Several past Academy Award nominees and winners were not included in the tribute. Many of those excluded were nominated writers: Irving Brecher – 1944 Writing (Screenplay) – Meet Me in St. Louis, Malvin Wald – 1948 Writing (Motion Picture Story) – The Naked City, Oscar Brodney – 1954 Writing (Story and Screenplay) – The Glenn Miller Story, Fred Haines – 1967 Writing (Screenplay based on material from another medium) – Ulysses, Donald E. Westlake – 1990 Writing (Screenplay based on material from another medium) – The Grifters. David Lee, a one-time winner for Sound in 2002 Chicago, was omitted. Two-time Music (Scoring: Original Song Score and Adaptation) nominee, Angela Morley, for 1974 – The Little Prince and 1977 – The Slipper and the Rose--The Story of Cinderella and two-time Documentary (Feature) nominee, Alex Grasshoff, for 1966 – The Really Big Family and 1973 – Journey to the Outer Limits were not included.
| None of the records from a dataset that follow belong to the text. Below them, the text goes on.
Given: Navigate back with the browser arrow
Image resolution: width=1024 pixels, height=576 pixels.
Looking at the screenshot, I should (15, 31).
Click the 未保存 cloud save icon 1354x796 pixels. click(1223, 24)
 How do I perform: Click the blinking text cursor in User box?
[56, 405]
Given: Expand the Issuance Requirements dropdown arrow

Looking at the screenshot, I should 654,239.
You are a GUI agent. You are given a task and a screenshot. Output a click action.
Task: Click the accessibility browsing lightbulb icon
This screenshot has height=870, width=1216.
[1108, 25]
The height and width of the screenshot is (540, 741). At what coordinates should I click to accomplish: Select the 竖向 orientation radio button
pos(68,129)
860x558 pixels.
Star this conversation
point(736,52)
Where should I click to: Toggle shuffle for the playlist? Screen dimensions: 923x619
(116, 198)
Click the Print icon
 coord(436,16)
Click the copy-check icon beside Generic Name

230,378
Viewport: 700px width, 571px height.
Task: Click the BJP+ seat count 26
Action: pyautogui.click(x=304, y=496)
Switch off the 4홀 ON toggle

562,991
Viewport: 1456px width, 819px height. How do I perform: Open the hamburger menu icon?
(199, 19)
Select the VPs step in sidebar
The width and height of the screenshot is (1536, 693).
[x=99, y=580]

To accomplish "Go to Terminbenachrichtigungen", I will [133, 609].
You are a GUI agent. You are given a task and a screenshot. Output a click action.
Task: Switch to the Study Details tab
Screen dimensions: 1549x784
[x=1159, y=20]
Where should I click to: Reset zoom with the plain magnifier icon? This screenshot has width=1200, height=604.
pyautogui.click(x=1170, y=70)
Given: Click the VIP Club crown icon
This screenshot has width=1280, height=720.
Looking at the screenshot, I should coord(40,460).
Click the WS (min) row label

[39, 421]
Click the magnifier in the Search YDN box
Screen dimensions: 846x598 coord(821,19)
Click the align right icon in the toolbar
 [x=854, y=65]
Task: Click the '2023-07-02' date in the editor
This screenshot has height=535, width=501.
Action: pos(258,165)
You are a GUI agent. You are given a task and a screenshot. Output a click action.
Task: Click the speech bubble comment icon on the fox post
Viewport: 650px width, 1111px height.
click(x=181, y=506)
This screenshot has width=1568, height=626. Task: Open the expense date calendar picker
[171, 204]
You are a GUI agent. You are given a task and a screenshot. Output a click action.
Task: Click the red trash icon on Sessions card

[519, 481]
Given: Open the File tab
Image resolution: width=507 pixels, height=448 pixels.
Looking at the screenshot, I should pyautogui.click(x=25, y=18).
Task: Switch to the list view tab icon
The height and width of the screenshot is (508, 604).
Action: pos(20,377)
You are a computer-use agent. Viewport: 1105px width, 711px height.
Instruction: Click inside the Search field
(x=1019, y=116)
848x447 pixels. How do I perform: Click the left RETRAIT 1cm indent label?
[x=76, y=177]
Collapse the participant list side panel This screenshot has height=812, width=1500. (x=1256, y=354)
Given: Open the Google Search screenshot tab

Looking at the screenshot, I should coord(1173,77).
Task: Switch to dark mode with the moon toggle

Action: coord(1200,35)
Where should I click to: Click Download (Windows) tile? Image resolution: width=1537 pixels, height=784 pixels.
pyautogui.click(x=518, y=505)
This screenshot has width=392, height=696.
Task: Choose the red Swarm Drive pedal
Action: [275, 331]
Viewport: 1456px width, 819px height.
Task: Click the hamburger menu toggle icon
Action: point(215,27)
Two Scientific or Technical Award (Class II) winners were omitted: Edward Efron – 1972 and James L. Wassell – 1962. Several other past one-time nominees were omitted: Howard G. Minsky – 1970 Best Picture – Love Story, J.C. Melendez – 1970 Music (Original Song Score) – A Boy Named Charlie Brown, Jonathan Bates – 1982 Sound – Gandhi, Edmund F. Penney – 1973 Documentary (Feature) – Walls of Fire, Maury Winetrobe – 1968 Film Editing – Funny Girl

Several other notable individuals, including George Carlin (six-time Emmy Award nominee), Bernie Brillstein (nine-time Emmy Award nominee), Neal Hefti (Emmy Award nominee) Beverly Garland (Emmy Award nominee), Estelle Getty (Emmy Award and Golden Globe Award winner), Eartha Kitt (Emmy Award nominee), Harvey Korman (four-time Emmy winner, Golden Globe Award winner), John Phillip Law (Golden Globe Award nominee), and Patrick McGoohan (two-time Emmy Award winner, BAFTA TV Award winner), were not included in the "In Memoriam" tribute, though they died within the year. Heath Ledger died shortly before the previous year's ceremony, and a tribute to him was included then.